London has a long history as one of the safest places to invest in the world. Out clients consistently tell us they have great confidence in London in the long term, so see the current market as opportunistic.
The Brexit effect: drop in sterling and foreign interest
Many buyers purchasing, in US dollars for example, see Brexit as an excellent buying opportunity. This coupled with many sellers having realigned their selling expectations has brought about new interest in the market.
Despite the perceived uncertainty surrounding the Brexit effect, many experienced investors from Gulf regions are capitalising on market sentiment and the wider market correction. Activity from Asian, African and US dollar purchases has increased significantly in recent months.
Where is the demand coming from now?
Interest from Middle Eastern purchasers has always been a significant factor in prime central London and this is not likely to change any time soon. These purchasers continue to actively purchase and sell some of the capitals most expensive and luxurious properties.
This summer we have continued to see strong interest from middle eastern applicants registering to buy in Mayfair, Knightsbridge and Belgravia in particular. These purchasers are well versed in the nuances of the Prime London market and continue to see areas such as Mayfair as a safe long term investment.
Currently we have seen no recent data to suggest that London properties are being purchased as a hedge against mounting geopolitical tensions.
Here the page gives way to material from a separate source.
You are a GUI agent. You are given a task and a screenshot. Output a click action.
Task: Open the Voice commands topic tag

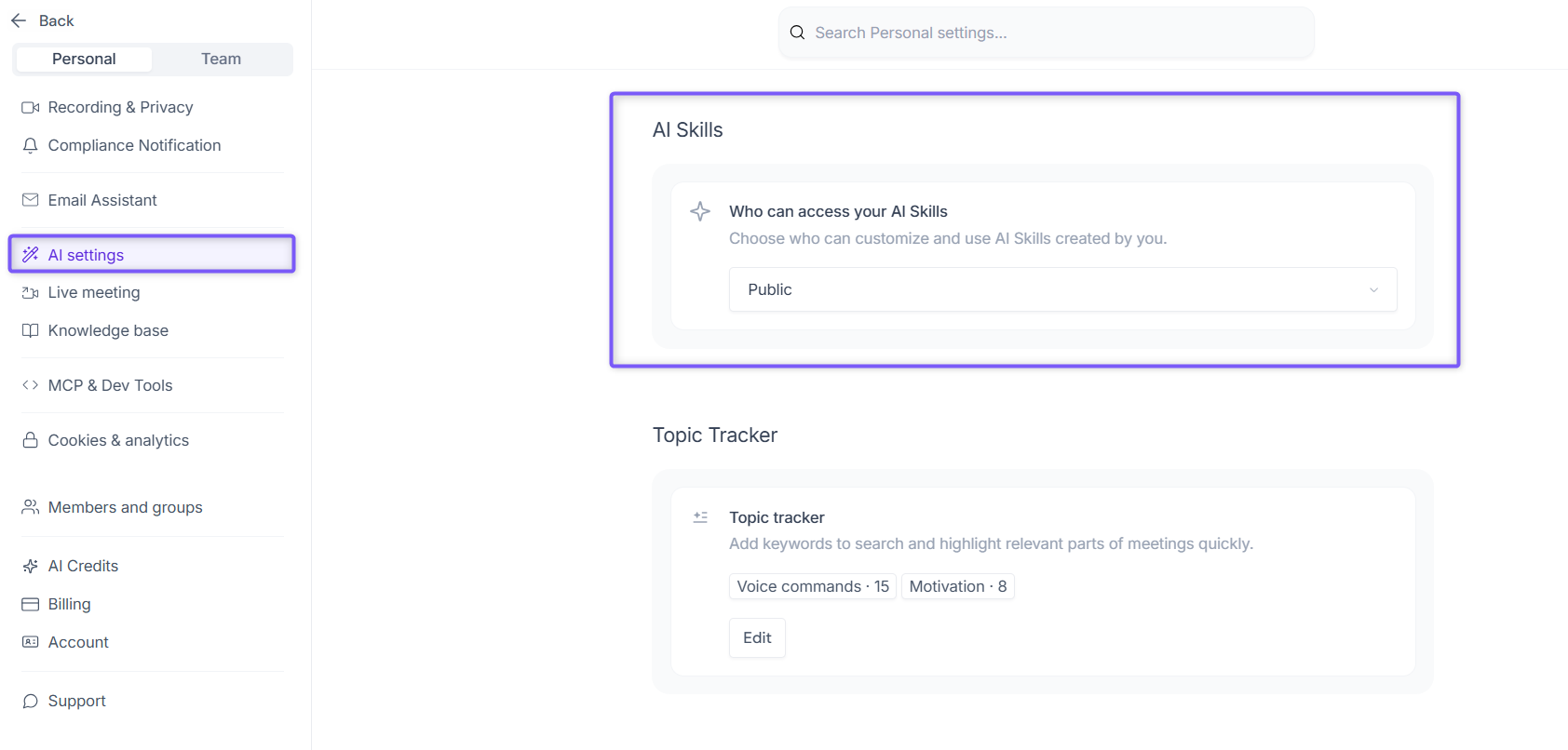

However, historically in times of uncertainty around the globe, many have looked to London property due to its rule of law and political stability.
That said, it is true that Asia, and in particular China, has been a major investor in prime central London in recent years. Therefore it is perhaps relevant to start to consider the impact of such things
Lack of stock in the prime market
Lack of stock has always been an issue in the wider UK market but the two are very different forces. PCL is a much more international marketplace, with the highest concentration of £1 million plus properties; more than any other UK city. With such high prices, volatility is always going to be most apparent in the prime postcodes. Brexit is not the first time London has experienced political and economic challenges. Advances in technology simply mean that people are more aware of the impacts and reactions happen faster.
Like Monaco, Paris, New York, Hong Kong, and other international financial centres, prime central London has repeatedly shown its ability to weather a storm and bounce back. No doubt this moment is simply another inflection point in the market that will eventually be overcome. You only have to look back at the financial crash of 2007 to realise how capable the London market is of rapid recovery.
Brexit effect on London prices over the next 12 months
Despite a well publicised correction in prime central London, many outer boroughs have in fact seen significant price increases over the past 12 months. The London market should be seen as quite independent to the wider UK market. London is made up of a large number of smaller micro markets.
This is one of the reasons why Pastor Real Estate is opening a new Chelsea office in the next few months as the area experiences much higher volumes of transaction than many of its other prime central London counterparts.